Environment
- OS: Linux x86_64 (HPC login node)
- Python: 3.10
- PyTorch: 2.7.0+cu126
- uv version: 0.7.8
- HPC Environment: Login nodes without direct GPU/CUDA access (jobs dispatched to GPU nodes via Slurm)
Problem Description
When running uv sync or uv sync --no-build-isolation, the installation fails because flash-attn attempts to build from source but cannot find required CUDA dependencies on HPC login nodes.
$ uv sync --no-build-isolation
Using CPython 3.10.12 interpreter at: /usr/bin/python3.10
Creating virtual environment at: .venv
Resolved 106 packages in 3ms
× Failed to build `flash-attn==2.7.4.post1`
├─▶ The build backend returned an error
╰─▶ Call to `setuptools.build_meta:__legacy__.build_wheel` failed (exit status: 1)
[stderr]
Traceback (most recent call last):
File "<string>", line 8, in <module>
ModuleNotFoundError: No module named 'setuptools'
hint: This usually indicates a problem with the package or the build environment.
help: `flash-attn` (v2.7.4.post1) was included because `activault` (v0.1.0) depends on `flash-attn`
The output hinted that I should try uv pip install torch first before running uv sync.

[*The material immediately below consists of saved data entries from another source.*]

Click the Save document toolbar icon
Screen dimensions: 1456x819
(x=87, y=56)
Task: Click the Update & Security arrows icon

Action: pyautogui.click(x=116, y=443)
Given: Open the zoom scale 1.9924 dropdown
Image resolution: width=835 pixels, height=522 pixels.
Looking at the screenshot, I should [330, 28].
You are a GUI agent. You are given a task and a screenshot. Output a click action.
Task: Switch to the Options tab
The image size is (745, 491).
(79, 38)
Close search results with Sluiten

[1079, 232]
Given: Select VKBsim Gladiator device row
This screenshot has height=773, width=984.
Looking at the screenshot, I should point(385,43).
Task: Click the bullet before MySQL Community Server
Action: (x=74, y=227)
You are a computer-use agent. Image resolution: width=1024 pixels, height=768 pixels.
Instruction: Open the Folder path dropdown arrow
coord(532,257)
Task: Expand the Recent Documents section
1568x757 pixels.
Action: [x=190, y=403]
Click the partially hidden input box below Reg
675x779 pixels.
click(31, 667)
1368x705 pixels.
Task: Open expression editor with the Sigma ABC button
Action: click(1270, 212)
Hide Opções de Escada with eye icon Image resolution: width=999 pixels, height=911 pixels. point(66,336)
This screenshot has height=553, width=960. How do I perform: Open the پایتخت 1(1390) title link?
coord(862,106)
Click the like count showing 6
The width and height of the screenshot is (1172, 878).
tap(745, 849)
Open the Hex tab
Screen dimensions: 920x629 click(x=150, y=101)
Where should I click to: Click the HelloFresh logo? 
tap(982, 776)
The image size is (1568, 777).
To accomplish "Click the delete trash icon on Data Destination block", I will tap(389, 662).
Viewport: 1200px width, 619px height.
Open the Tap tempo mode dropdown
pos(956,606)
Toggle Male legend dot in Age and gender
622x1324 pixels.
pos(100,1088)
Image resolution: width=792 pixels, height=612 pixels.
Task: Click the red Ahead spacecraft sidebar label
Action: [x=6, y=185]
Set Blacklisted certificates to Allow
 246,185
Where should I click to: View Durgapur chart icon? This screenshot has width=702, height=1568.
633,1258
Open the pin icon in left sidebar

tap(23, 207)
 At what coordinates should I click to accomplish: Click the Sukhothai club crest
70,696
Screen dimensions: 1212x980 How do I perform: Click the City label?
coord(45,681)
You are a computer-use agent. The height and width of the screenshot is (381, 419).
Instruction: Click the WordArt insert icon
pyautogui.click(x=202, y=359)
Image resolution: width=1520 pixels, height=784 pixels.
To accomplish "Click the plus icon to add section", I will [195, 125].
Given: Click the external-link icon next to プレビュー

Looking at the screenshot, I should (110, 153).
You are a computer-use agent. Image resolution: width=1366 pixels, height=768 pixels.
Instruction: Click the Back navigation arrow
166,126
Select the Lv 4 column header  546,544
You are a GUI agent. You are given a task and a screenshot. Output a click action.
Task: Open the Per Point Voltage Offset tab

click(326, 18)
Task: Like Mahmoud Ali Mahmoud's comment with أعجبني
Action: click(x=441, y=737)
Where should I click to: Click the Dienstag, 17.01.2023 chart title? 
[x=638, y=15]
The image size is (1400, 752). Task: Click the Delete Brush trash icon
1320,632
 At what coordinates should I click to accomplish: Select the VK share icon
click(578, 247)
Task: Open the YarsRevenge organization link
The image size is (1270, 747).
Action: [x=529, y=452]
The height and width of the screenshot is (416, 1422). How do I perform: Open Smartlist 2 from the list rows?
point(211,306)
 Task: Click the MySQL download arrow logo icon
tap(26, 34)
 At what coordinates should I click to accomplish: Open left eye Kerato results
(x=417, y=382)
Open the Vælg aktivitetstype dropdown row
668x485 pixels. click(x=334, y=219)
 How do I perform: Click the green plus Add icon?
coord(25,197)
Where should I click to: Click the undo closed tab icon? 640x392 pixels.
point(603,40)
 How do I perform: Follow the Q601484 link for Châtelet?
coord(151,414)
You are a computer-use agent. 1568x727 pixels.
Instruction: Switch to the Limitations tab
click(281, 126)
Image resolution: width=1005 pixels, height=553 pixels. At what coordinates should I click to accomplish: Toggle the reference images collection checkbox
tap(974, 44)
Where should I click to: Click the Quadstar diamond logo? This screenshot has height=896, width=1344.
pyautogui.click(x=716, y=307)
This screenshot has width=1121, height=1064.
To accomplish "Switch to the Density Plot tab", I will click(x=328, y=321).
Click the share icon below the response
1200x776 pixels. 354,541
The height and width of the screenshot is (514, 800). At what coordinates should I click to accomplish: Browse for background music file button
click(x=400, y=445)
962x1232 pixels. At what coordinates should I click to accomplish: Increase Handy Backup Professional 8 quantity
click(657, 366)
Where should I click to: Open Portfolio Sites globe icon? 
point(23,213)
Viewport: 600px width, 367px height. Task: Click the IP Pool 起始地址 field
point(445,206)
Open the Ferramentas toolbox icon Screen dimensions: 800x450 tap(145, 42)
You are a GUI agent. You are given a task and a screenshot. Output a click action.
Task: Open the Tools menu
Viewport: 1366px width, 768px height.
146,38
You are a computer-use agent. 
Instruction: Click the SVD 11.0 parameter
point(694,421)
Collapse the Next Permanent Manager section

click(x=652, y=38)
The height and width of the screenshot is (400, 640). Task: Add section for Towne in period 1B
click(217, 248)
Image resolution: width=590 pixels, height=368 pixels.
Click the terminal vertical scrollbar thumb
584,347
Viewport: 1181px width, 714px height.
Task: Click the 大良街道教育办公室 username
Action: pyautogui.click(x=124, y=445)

That worked for installing torch, but failed when trying to build/install flash-attn:
Resolved 106 packages in 3ms
× Failed to build `flash-attn==2.7.4.post1`
├─▶ The build backend returned an error
╰─▶ Call to `setuptools.build_meta:__legacy__.build_wheel` failed (exit status: 1)
[stdout]
torch.__version__ = 2.7.0+cu126
[stderr]
/home/ssica/activault/.venv/lib/python3.10/site-packages/torch/_subclasses/functional_tensor.py:276: UserWarning: Failed to initialize NumPy: No module named 'numpy' (Triggered internally at /pytorch/torch/csrc/utils/tensor_numpy.cpp:81.)
cpu = _conversion_method_template(device=torch.device("cpu"))
<string>:106: UserWarning: flash_attn was requested, but nvcc was not found. Are you sure your environment has nvcc available? If you're installing within a container from https://hub.docker.com/r/pytorch/pytorch, only images whose names contain 'devel' will provide nvcc.
Traceback (most recent call last):
File "<string>", line 11, in <module>
File "/home/ssica/activault/.venv/lib/python3.10/site-packages/setuptools/build_meta.py", line 432, in build_wheel
return _build(['bdist_wheel'])
File "/home/ssica/activault/.venv/lib/python3.10/site-packages/setuptools/build_meta.py", line 423, in _build
return self._build_with_temp_dir(
File "/home/ssica/activault/.venv/lib/python3.10/site-packages/setuptools/build_meta.py", line 404, in _build_with_temp_dir
self.run_setup()
File "/home/ssica/activault/.venv/lib/python3.10/site-packages/setuptools/build_meta.py", line 512, in run_setup
super().run_setup(setup_script=setup_script)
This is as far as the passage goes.